Hash
Basic definition
Simple Application Server
USD1.00 New User Coupon
* Only 3,000 coupons available.
* Each new user can only get one coupon(except users from distributors).
* The coupon is valid for 30 days from the date of receipt.
1. Hash: Determine the location of data storage by the value of the data item. The storage location in the hash table is called a slot.
2. Hash function: The function that realizes the conversion from a data item to a storage slot is called a hash function.
3. Slot number: the storage location of the data item returned by the hash function.
Several commonly used hash functions:
Find the remaining hash:
method:
Divide the data item by the size of the hash table and use the remainder as the slot number.
In fact, the "remainder" method will appear in all hash functions in different forms. Because the slot number returned by the hash function must be within the size of the hash table, the size of the hash table is generally calculated.
Data search:
You only need to use the same hash function to calculate the search item, and test whether there is a data item in the slot corresponding to the returned slot number
insufficient:
There may be a "conflict" phenomenon. That is: two different data items get the same slot number after calculating the remainder.
Perfect hash function:
1. Method:
Given a set of data items, if a hash function can map each data item to a different slot. For a fixed set of data, we can always find ways to design a perfect hash function.
2. Insufficiency:
But if this set of data changes frequently, it is difficult to have a perfect hash function (that is, there will be some conflicts, but! The conflicts are actually not fatal, we can handle them properly!)
3. The method of designing a perfect hash function:
①Design a large enough hash table (that is, expand the capacity of the hash table) so that all possible data items can occupy different slots. (Not practical)
②Follow the second, a good hash function needs to have characteristics:
Least conflict (approximately perfect),
Low computational difficulty (small additional overhead),
Fully disperse data items (save space)
One of the applications of hashing
Area chain
Introduction to the area chain: The area chain is a distributed database. Each node connected through the network stores all the data of the entire database. The data stored in any location will be synchronized.
Its essential feature: decentralization, that is, there is no control center, coordination center node, all nodes are equal and cannot be controlled.
The blockchain is composed of blocks, which are divided into head and body
The block header records some metadata and information linked to the previous block.
Generation time, hash value of the previous block (head+body)
The area chain cannot be modified:
Since the hash value is resistant to modification, any change to the data of a certain block will inevitably cause a change in the hash value. In order not to cause this block to leave the chain, all subsequent blocks need to be modified.

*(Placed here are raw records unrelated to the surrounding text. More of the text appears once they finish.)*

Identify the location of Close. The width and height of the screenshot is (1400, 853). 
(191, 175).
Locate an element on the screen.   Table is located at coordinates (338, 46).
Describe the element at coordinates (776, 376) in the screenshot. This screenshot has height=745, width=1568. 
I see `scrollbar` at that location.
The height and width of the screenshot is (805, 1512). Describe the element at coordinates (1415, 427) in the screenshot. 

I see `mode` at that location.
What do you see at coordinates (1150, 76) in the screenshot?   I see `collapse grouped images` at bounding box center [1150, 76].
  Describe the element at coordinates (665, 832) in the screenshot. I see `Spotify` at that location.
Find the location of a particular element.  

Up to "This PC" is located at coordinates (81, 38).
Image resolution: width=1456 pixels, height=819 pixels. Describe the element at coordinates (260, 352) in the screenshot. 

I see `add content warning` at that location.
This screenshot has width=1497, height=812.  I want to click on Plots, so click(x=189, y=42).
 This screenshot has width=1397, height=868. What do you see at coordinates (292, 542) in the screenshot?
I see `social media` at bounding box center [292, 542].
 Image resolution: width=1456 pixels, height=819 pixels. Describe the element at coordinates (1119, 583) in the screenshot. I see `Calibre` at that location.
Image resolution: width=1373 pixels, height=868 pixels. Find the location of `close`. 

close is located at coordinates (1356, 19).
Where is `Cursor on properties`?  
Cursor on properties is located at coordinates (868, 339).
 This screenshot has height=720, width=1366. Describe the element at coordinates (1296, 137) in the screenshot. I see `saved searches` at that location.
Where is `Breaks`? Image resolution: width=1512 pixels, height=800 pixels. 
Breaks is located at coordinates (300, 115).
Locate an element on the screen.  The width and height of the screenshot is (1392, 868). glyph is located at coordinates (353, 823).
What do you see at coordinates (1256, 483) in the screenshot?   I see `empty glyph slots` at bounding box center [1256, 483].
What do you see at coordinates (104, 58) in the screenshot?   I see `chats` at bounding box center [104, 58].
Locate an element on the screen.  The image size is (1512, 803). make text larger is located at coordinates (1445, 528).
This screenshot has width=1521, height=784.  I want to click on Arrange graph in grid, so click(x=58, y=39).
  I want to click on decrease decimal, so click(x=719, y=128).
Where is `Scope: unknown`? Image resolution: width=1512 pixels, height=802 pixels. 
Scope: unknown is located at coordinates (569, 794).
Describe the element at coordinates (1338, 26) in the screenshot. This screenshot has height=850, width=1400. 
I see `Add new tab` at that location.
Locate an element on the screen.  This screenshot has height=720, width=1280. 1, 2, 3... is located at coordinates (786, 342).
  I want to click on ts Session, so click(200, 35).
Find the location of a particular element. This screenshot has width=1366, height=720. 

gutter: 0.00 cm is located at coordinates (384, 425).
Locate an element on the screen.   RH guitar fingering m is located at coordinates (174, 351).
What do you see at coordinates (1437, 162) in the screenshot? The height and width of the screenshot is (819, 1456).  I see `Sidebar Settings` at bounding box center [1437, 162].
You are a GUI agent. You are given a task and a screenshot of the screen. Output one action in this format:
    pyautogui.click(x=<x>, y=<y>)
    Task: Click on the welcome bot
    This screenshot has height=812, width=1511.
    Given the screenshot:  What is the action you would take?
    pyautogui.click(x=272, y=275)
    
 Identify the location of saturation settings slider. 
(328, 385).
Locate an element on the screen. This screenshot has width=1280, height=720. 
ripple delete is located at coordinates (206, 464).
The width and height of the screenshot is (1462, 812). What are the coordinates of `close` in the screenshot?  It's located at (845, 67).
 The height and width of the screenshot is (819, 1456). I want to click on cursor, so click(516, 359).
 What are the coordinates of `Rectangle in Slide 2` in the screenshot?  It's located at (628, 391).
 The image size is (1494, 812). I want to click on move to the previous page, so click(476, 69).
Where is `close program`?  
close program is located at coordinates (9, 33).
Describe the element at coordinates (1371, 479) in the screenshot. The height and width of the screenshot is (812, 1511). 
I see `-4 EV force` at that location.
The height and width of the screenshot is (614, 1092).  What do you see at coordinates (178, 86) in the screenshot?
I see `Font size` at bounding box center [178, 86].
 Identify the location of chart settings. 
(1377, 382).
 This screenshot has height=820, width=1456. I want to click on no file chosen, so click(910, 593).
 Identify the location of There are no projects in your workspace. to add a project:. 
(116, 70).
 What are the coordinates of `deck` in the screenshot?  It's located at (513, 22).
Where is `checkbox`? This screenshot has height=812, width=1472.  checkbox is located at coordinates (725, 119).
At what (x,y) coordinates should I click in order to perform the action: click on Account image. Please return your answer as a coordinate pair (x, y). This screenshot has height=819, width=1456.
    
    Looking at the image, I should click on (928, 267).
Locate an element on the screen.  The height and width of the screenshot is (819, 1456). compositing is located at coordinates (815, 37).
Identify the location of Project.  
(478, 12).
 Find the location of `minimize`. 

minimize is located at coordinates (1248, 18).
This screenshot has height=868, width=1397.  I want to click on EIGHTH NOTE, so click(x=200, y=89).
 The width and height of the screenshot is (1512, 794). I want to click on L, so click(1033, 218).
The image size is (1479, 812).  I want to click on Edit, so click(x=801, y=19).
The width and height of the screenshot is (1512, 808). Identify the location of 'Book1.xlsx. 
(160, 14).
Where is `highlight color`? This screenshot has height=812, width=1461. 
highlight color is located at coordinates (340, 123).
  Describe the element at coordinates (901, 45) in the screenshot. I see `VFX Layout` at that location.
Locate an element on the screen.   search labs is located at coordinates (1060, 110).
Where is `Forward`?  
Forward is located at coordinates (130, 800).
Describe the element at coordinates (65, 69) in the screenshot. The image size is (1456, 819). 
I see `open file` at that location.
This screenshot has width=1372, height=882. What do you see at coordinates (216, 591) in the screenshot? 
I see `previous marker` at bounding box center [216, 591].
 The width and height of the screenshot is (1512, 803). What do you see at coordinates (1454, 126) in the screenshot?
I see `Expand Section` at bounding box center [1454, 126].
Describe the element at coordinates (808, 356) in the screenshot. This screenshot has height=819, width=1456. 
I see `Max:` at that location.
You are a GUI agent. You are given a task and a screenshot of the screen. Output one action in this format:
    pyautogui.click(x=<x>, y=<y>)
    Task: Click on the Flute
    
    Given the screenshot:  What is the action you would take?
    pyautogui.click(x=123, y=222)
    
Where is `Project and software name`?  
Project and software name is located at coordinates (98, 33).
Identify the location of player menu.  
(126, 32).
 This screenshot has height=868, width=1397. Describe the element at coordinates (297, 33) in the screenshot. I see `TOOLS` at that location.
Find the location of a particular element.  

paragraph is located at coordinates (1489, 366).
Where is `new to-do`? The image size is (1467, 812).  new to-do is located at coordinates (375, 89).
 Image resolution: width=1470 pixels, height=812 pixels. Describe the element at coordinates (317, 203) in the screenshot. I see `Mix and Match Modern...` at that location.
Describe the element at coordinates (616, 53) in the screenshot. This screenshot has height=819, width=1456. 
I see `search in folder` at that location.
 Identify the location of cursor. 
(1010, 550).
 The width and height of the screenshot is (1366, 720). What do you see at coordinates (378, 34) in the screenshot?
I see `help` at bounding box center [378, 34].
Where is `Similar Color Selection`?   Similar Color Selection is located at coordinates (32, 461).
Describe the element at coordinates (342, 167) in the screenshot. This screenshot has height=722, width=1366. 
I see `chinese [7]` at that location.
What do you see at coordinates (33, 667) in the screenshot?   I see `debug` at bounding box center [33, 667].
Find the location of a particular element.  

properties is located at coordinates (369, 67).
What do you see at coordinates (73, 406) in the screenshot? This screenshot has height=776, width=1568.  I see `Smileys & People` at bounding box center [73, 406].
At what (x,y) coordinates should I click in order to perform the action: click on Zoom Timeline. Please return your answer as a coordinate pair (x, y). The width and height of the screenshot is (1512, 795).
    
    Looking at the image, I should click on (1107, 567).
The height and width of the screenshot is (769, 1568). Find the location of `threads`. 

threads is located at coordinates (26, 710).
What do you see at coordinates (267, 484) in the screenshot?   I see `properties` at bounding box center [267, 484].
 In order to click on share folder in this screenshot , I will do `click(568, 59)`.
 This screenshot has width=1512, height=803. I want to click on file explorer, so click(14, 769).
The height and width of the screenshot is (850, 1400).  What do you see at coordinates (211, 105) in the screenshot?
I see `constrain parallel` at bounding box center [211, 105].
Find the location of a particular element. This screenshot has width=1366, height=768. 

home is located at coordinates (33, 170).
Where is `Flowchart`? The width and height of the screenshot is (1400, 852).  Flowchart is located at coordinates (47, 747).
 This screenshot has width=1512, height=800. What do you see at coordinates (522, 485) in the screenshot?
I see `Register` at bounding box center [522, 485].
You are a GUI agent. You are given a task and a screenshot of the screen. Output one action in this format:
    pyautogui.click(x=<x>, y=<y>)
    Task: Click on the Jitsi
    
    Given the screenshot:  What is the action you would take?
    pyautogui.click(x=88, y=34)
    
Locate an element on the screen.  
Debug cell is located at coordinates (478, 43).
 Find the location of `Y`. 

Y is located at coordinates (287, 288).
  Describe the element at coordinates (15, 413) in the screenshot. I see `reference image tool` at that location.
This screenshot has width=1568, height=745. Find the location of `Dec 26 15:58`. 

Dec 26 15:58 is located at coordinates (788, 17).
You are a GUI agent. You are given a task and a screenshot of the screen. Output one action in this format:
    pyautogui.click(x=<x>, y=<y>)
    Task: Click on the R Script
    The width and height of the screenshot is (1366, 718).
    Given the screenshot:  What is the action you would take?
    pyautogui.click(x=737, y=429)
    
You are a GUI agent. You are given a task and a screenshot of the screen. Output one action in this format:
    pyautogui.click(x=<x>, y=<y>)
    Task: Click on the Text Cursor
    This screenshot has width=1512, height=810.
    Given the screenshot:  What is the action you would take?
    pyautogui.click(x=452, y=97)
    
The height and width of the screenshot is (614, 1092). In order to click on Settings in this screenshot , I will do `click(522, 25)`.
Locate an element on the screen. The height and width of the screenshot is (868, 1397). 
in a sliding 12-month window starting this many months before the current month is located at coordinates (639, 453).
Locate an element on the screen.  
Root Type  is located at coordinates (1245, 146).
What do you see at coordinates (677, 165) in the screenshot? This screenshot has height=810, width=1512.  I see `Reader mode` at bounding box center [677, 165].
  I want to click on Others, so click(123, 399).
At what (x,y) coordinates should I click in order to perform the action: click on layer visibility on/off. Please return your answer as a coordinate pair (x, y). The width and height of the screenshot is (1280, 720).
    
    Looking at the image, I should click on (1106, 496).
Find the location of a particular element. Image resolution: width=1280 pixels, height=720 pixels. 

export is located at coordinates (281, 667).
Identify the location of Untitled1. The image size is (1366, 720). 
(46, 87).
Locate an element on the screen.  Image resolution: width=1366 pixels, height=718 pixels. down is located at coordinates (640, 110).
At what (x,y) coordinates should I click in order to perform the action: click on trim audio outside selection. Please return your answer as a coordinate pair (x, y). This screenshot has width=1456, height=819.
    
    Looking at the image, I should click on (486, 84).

Due to the "proof of work" mechanism, this kind of large-scale modification is impossible unless you master 51% of the computing power of the entire network.
Hash function design
1. Folding method:
The data item is divided into several segments according to the number of bits, and then several segments of numbers are added together, and finally the size of the hash table is calculated to obtain the hash value.
Sometimes the folding method also includes a step of reversing the interval
2. Take the middle of the square (the amount of calculation is slightly larger):
First, the data item is squared, then the middle two digits of the squared number are taken, and the remainder of the hash table is calculated.
3. Non-numerical items:
It is also possible to hash non-digital data items, and treat each character in the string as an ASCII code, and then accumulate these integers to calculate the remainder of the hash table size.
note:
Such a hash function returns the same hash value for all anagrams. To prevent this, the position of the string can be used as a weighting factor, multiplied by the ord value.
4. Digital analysis method:
For a given set of key codes, analyze the frequency of each digit in all key codes, and select several numbers with better distribution as the value of the hash function.
Basic principles of hash function design
The hash function cannot be too complicated, otherwise it will become a computational burden for the stored procedure and the search process.
The hash value should be distributed as evenly as possible
Conflict resolution:
1. Resolve conflicts:
A systematic method to store the second data item in the conflicting data in the hash table.
2. Solution
Open addressing: Find an open empty slot to save. The easiest way is to start from the conflicting slot and scan backwards until it encounters an empty slot. If the end of the hash table is not found, then scan from the beginning.
The method of searching backward one by one is the "linear detection" in open addressing technology.
3. Disadvantages:
There is a tendency to gather easily.
4. Improvement:
Change one-by-one detection to skip detection (re-hashing).